Stasera, a partire dalle 21:30, Rai 1 propone la terza e la quarta puntata di La Preside, la serie liberamente ispirata alla vicenda vera di Eugenia Carfora, dirigente scolastica diventata simbolo nazionale nella lotta alla dispersione scolastica. Con la regia di Luca Miniero e la produzione che porta anche la firma di Luca Zingaretti, la miniserie si è già guadagnata un posto speciale nel cuore del pubblico grazie alla sua forza narrativa e alla capacità di affrontare temi di attualità senza moralismi, ma con un realismo ruvido e pieno di speranza.

Luisa Ranieri interpreta una preside combattente, visionaria, testarda. Un personaggio che entra immediatamente nel pantheon delle figure televisive italiane più incisive degli ultimi anni: una donna che si muove tra corridoi fatiscenti e minacce reali con la stessa determinazione di un outsider della serialità internazionale. Si percepisce un’eco di quei prodotti di qualità che mettono al centro la scuola come presidio di legalità, ma qui il racconto assume un tono tutto italiano, radicato nello scontro quotidiano tra degrado e possibilità di rinascita.

La forza di La Preside è anche il suo impianto estetico: Miniero utilizza spesso la macchina a mano per seguire la protagonista come un’ombra, attraverso ambienti che diventano parte del racconto, quasi dei personaggi. La fotografia crea un contrasto netto tra la vita familiare di Eugenia a Portici e l’universo più cupo, misterioso e affascinante di San Giovanni a Teduccio, dove si è girata la serie. Un dualismo visivo che amplifica il tema centrale: la scelta, quotidiana e mai scontata, di stare dalla parte dei ragazzi.

Episodi 3 e 4: tensioni, svolte e alleanze

La serata entra nel vivo con l’episodio 3, Non c’è più tempo. Eugenia prosegue la sua battaglia per recuperare alunni difficili come Marita e Mario. Qui la scrittura lavora sul filo del realismo: ogni passo avanti costa sacrifici personali, ogni tentativo di avvicinarsi a questi ragazzi richiede un coraggio che la Ranieri rende con una naturalezza sorprendente. Il professor Vittorio, interpretato da Alessandro Tedeschi, diventa una presenza sempre più importante grazie ai suoi metodi empatici, mentre Michele – rinvigorito dall’amore per Lucia – emerge come uno dei simboli della rinascita possibile.

Nell’episodio 4, Apri i tuoi occhi, la tensione cresce. Eugenia salva Marita dalla violenza del fidanzato, un momento che mostra tutta la complessità delle relazioni in territori dove la criminalità e la sopraffazione sono normalizzate fin dall’infanzia. Le minacce contro la preside diventano più dirette, più sporche, più pericolose. È qui che la serie accelera, mostrando come ogni gesto di resistenza in un contesto degradato faccia rumore e attiri l’attenzione sbagliata. Allo stesso tempo, Giuliana inizia a comprenderla davvero, mentre tra Nicola e Lucia nasce un sentimento segreto che promette nuovi conflitti nei prossimi episodi.

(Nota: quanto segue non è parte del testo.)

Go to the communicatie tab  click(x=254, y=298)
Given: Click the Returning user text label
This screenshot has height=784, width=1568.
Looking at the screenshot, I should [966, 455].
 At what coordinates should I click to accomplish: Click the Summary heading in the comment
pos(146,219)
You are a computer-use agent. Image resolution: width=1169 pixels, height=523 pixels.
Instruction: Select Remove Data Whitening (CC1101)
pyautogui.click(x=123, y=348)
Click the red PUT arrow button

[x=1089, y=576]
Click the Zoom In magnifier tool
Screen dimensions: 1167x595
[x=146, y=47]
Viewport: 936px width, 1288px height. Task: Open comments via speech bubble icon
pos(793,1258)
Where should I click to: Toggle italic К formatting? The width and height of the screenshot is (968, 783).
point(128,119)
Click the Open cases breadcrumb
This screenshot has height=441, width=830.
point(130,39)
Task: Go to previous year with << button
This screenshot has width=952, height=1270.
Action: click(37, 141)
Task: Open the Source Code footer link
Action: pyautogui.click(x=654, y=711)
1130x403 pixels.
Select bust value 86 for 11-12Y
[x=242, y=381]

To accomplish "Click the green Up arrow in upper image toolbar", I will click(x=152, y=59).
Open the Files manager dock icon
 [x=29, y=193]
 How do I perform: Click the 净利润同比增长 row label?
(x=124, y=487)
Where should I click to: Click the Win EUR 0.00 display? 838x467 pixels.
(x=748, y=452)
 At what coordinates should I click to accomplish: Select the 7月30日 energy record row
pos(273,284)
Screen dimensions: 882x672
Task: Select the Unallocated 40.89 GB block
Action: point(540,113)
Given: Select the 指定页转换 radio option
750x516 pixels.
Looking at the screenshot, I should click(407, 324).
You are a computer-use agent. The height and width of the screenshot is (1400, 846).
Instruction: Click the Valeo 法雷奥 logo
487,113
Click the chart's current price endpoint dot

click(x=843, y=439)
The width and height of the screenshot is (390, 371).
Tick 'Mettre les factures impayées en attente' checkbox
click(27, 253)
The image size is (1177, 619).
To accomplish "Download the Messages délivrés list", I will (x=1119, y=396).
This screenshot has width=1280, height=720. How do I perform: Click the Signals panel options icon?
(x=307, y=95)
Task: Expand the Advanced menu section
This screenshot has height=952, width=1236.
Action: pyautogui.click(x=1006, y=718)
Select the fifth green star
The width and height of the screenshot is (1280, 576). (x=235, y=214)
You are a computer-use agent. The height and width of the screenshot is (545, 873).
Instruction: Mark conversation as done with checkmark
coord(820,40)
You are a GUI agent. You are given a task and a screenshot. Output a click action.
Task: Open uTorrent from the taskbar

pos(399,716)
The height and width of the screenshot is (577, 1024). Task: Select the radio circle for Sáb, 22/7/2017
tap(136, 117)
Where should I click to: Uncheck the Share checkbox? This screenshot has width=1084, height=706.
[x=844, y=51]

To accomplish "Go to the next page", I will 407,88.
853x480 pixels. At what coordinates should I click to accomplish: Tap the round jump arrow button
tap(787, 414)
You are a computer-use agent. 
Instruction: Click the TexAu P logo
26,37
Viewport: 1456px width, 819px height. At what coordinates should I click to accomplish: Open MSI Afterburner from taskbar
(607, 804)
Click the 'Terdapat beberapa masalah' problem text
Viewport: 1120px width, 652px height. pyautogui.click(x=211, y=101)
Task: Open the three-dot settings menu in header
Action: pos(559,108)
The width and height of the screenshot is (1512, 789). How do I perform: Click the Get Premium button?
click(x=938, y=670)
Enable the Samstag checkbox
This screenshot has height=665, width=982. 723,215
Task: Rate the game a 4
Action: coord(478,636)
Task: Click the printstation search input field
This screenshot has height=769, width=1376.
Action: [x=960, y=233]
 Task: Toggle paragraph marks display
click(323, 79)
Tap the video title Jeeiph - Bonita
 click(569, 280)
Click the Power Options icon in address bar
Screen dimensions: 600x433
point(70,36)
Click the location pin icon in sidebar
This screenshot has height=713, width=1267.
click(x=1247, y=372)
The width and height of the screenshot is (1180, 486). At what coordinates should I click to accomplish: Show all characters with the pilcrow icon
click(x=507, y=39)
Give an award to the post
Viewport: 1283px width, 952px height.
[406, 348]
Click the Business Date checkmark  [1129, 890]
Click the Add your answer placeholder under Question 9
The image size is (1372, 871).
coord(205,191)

  • Una protagonista femminile complessa e magnetica
  • Un racconto che unisce fiction, realismo sociale e tensione civile

L’impatto culturale della miniserie è già evidente: La Preside si inserisce nel solco delle produzioni italiane che non temono di raccontare il Paese reale, quello delle periferie abbandonate e del disagio strutturale, ma lo fa con una delicatezza narrativa rara, lontana dagli stereotipi e vicina alle persone. È una serie che parla di scuola, ma anche di coraggio, responsabilità, scelte e resistenza civile.

Perché guardarla stasera

Gli episodi in onda oggi mettono davvero in moto l’arco narrativo della serie. Se nelle prime puntate abbiamo conosciuto contesto e personaggi, qui le dinamiche esplodono, le relazioni si intrecciano, le minacce si fanno reali. E soprattutto, emerge quella dimensione quasi “supereroistica” di Eugenia, che non ha poteri se non la sua incrollabile determinazione. È un personaggio che, per costruzione e intenzione, ricorda quegli outsider delle serie internazionali capaci di cambiare il proprio mondo un gesto alla volta.

Per gli appassionati di fiction italiane contemporanee, per chi ama gli intrecci umani e sociali senza fronzoli, per chi crede che la televisione possa raccontare storie che parlano a tutti, La Preside è la scelta perfetta per la prima serata di oggi. Una serie che emoziona, fa discutere e soprattutto lascia il segno, esattamente come deve fare una grande storia televisiva.